Rhys Fisher sits down with Simon Leyland, CEO and Co-Founder of Cloud Interact, and Zeus Kerravala, Founder and Principal Analyst at ZK Research, to dig into one of the biggest CX deals of the year — Salesforce’s agreement to acquire Fin for $3.6BN.
The reaction from both guests is telling. For Kerravala, the move was unsurprising given Salesforce’s aggressive acquisition streak — upwards of ten companies in 2025 alone — but he’s quick to point out what makes this one different. Fin brings Salesforce a proven, out-of-the-box AI customer service platform with 30,000 customers and resolution rates hovering around 76%, compared to AgentForce’s baseline of roughly 60%. It’s not just a headcount win; it fills genuine product gaps.
Leyland, speaking from the coalface, frames it as market confirmation. A year ago, 80% of client conversations centred on contact centre migration. Today, that ratio has completely flipped, with 80% now talking about AI. Salesforce, he argues, is scrambling to meet demand that already exists, not create it.
“The conversations that we had last year, maybe 80% were talking about migrating contact centres, 10, 15, 20% were talking about AI. This year, that has totally flipped,” he explained.
“It’s 20% migration, 80% AI.”
But the discussion goes well beyond the headline number. Both guests push back on how AI deflection rates are reported, drawing a sharp distinction between queries that simply need information and those that require action — think prescription refills involving identity verification, medical compliance, and logistics. Resolution rates that look impressive on paper may be heavily skewed by the simpler end of the spectrum, and Leyland shares real-world field data that puts that in sharp relief.

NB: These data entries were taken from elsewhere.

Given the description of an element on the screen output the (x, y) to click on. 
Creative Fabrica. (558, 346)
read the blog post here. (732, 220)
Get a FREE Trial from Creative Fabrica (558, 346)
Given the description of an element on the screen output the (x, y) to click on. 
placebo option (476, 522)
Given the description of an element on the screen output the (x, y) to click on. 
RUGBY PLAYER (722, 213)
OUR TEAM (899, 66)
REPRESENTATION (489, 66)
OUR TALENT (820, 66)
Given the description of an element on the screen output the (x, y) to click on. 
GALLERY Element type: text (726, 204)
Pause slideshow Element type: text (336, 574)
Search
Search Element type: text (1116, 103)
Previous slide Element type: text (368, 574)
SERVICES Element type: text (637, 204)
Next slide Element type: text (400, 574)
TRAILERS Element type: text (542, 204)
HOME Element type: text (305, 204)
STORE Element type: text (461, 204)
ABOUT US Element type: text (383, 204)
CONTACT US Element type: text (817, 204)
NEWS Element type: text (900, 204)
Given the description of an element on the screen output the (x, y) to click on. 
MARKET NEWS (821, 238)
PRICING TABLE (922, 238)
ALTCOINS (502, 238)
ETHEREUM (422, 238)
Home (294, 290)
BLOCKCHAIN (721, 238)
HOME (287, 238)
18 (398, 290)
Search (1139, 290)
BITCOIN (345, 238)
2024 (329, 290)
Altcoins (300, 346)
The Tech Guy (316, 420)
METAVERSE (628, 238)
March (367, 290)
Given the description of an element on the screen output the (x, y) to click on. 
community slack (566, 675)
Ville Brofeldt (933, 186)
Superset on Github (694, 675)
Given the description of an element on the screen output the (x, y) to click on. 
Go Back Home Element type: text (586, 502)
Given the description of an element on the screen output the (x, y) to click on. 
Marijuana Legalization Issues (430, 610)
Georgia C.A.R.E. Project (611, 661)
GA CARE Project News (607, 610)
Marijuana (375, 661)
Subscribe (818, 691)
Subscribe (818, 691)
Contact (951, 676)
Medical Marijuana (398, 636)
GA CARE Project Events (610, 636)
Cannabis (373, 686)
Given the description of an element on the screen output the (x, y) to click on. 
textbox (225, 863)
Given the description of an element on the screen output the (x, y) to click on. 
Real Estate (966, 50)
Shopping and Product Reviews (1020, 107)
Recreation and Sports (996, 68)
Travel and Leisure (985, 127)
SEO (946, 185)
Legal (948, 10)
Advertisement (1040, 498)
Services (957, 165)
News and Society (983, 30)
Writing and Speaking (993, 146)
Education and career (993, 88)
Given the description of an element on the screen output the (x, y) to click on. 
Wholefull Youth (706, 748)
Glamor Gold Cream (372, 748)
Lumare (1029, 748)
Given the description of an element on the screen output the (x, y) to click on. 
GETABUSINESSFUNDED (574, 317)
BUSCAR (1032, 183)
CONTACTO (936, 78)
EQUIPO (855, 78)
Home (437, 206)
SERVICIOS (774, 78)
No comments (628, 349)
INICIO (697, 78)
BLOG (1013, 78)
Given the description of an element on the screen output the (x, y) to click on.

Data quality, arguably the unglamorous engine behind any AI platform’s performance, is pointed out by Kerravala as the chronic problem of poor CRM data built up over years of manual, low-effort input. As a result, this has dragged AgentForce’s numbers down through no real fault of its own.
One thread that didn’t get much mainstream coverage post-announcement is the Apex model, Fin’s proprietary small language model. Both guests make a compelling case for why specialized, vertical-specific models are the future of AI in CX, and why Apex could quietly become one of the most strategically valuable parts of what Salesforce just bought.
The CCAS implications, the SaaS valuation squeeze, and where the hyperscalers fit into all of this round out a conversation that covers far more ground than the deal itself.